Deep Dive: BGP-Based Egress Service in OpenShift 4.19 with OVN-Kubernetes
Overview
In OpenShift 4.19, the Egress Service provides a sophisticated mechanism for managing outbound traffic from applications. Unlike traditional Egress IPs, which are manually assigned to namespaces, the Egress Service leverages LoadBalancer Service types to dynamically allocate Egress IPs and integrates seamlessly with BGP (via MetalLB and FRR-K8s) for route advertisement. This document explores the architectural implementation, environment setup, and a deep-dive verification of the traffic flow using OVS flows and nftables.
1. Laboratory Environment and Validation Topology
To demonstrate the validity and feasibility of this technology, a verification environment was constructed using native Linux virtual machines (KVM/libvirt) on a CentOS 9 bare-metal host.
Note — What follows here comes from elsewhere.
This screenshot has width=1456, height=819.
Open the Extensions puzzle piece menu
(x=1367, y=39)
The host bridge br-ocp uses the subnet 192.168.99.0/24 (Host IP: 192.168.99.1).
1.1 Environment Specifications
- OpenShift 4.19 Virtual Cluster:
- Consists of 3 nodes (Compact nodes acting as both Master and Worker).
- Network interfaces are attached to
br-ocp. - Uses OVN-Kubernetes as the default CNI with MetalLB Operator installed.
- Node IPs:
192.168.99.23~192.168.99.25 - Egress IP Range:
192.168.66.100/24
- KVM Router Node (CentOS 9):
- Simulates a Data Center Core Switch running Software FRR for BGP routing.
- eth0 (Connected to
br-ocp):192.168.99.12 - eth1 (External network simulator):
192.168.55.12
- KVM Server Node (CentOS 9):
- Acts as an external application server to verify SNAT.
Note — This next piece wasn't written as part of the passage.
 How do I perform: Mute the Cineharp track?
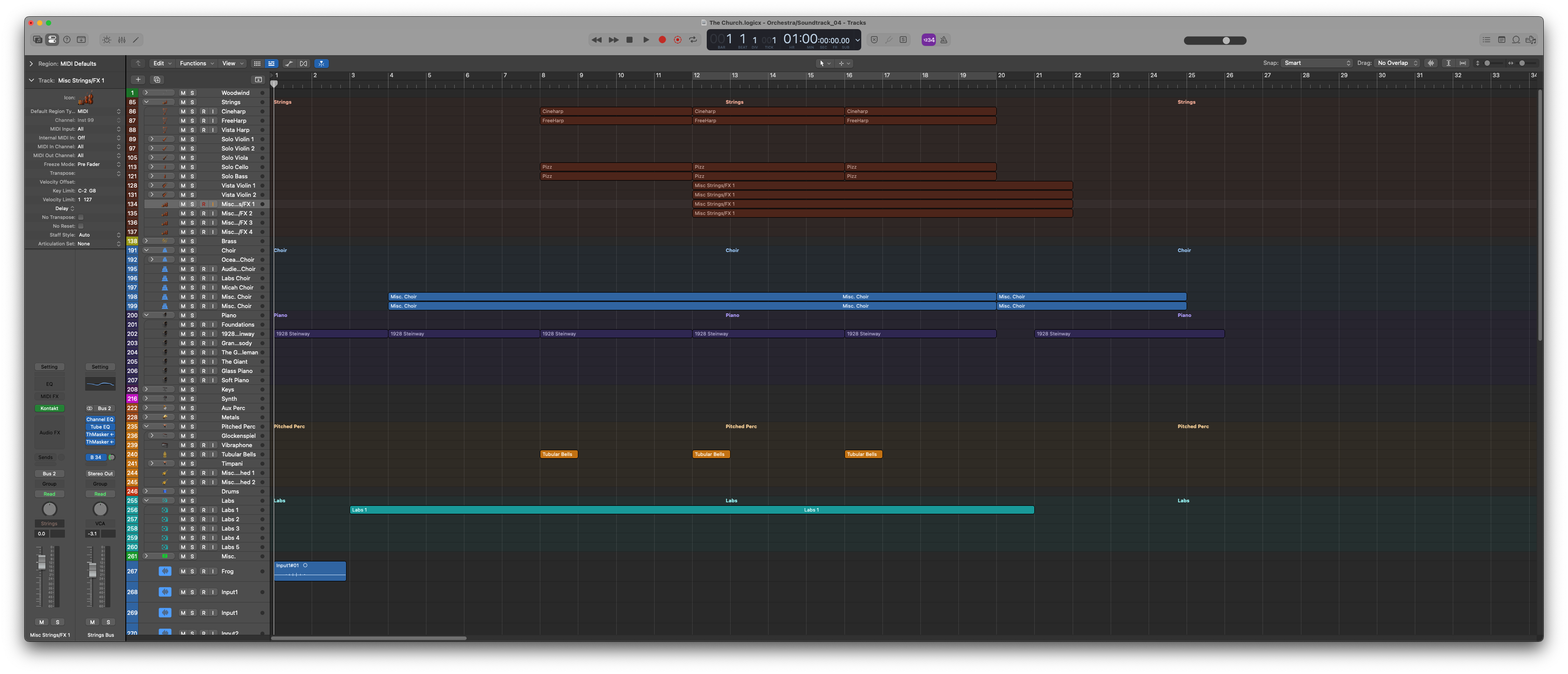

- eth0 (Connected to Router eth1):
192.168.55.13, with default gateway pointing to192.168.55.12.

1.2 Router (FRR) Node Configuration
The Router node must have IP forwarding enabled and FRR configured to listen for BGP advertisements from the OpenShift cluster nodes.
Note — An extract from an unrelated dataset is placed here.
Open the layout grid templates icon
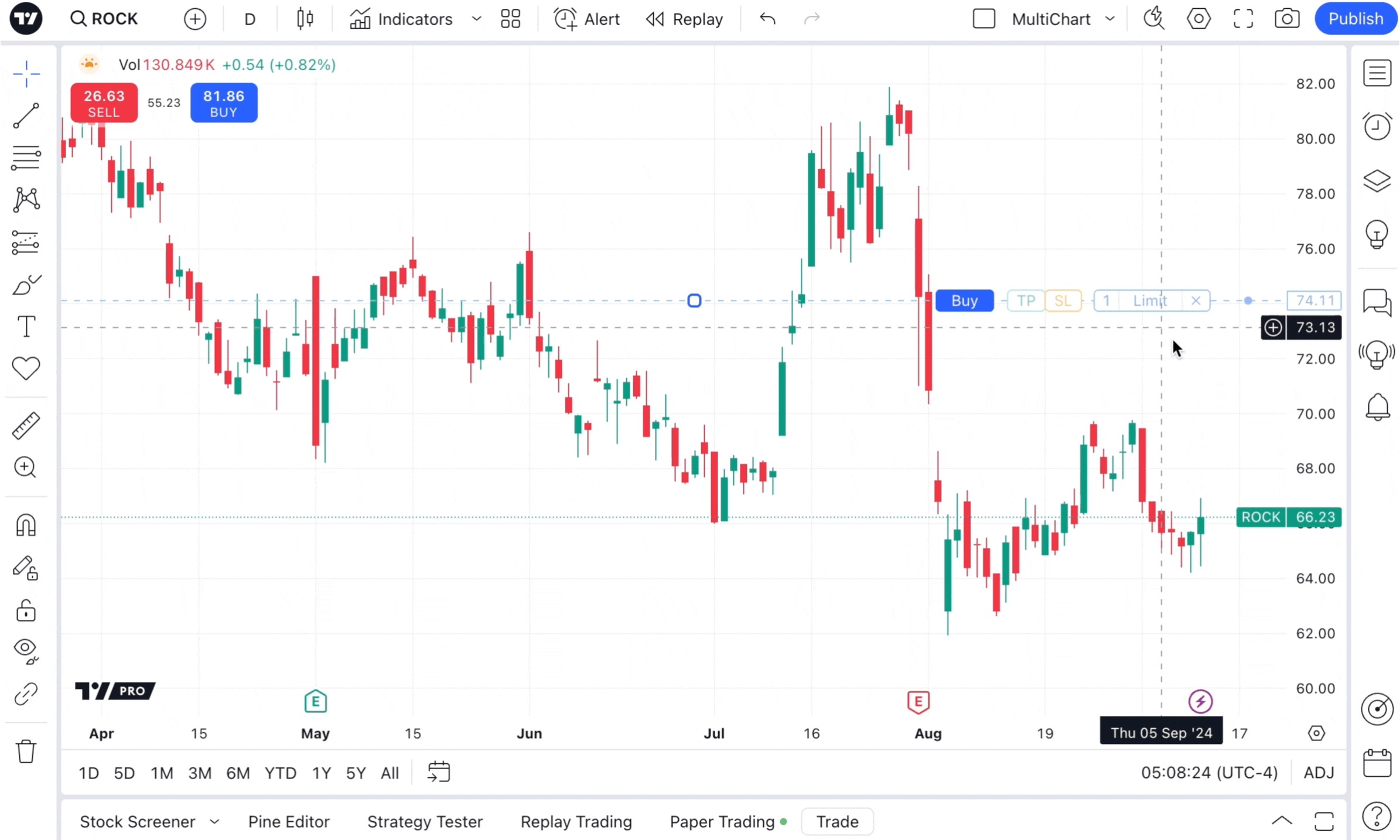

# 1. Install base routing components
sudo dnf install -y frr
# Explicitly enable bgpd in the daemons file before starting
sudo sed -i 's/^bgpd=no/bgpd=yes/' /etc/frr/daemons
sudo systemctl enable --now frr
# 2. Enable IPv4 kernel forwarding
echo "net.ipv4.ip_forward = 1" | sudo tee -a /etc/sysctl.d/99-ipforward.conf
sudo sysctl -p /etc/sysctl.d/99-ipforward.conf
# 3. Configure the core FRR configuration file
cat <<EOF | sudo tee /etc/frr/frr.conf
frr defaults traditional
log syslog informational
no ipv6 forwarding
!
router bgp 64512
bgp router-id 192.168.99.12
! Configure iBGP neighbors for each OCP cluster node
neighbor 192.168.99.23 remote-as 64512
neighbor 192.168.99.24 remote-as 64512
neighbor 192.168.99.25 remote-as 64512
! Configure iBGP ECMP and network advertisement within the address-family
address-family ipv4 unicast
network 192.168.55.0/24
maximum-paths ibgp 4
exit-address-family
!
line vty
!
EOF
# 4. Reload FRR to apply changes
sudo systemctl restart frr1.3 Server Node Configuration (Traffic Endpoint)
The Server node acts as the target for egress traffic. It requires a route back to the Egress IP range via the Router.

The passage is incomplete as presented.